** How to complete this task **
Each entry has to be copied exactly, with nothing missed.
BEGIN Material provided
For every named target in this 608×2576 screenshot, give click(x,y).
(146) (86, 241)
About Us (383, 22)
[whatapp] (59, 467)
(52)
END Material provided
** Result of the exercise **
For every named target in this 608×2576 screenshot, give click(x,y).
(146) (86, 241)
About Us (383, 22)
[whatapp] (59, 467)
(52)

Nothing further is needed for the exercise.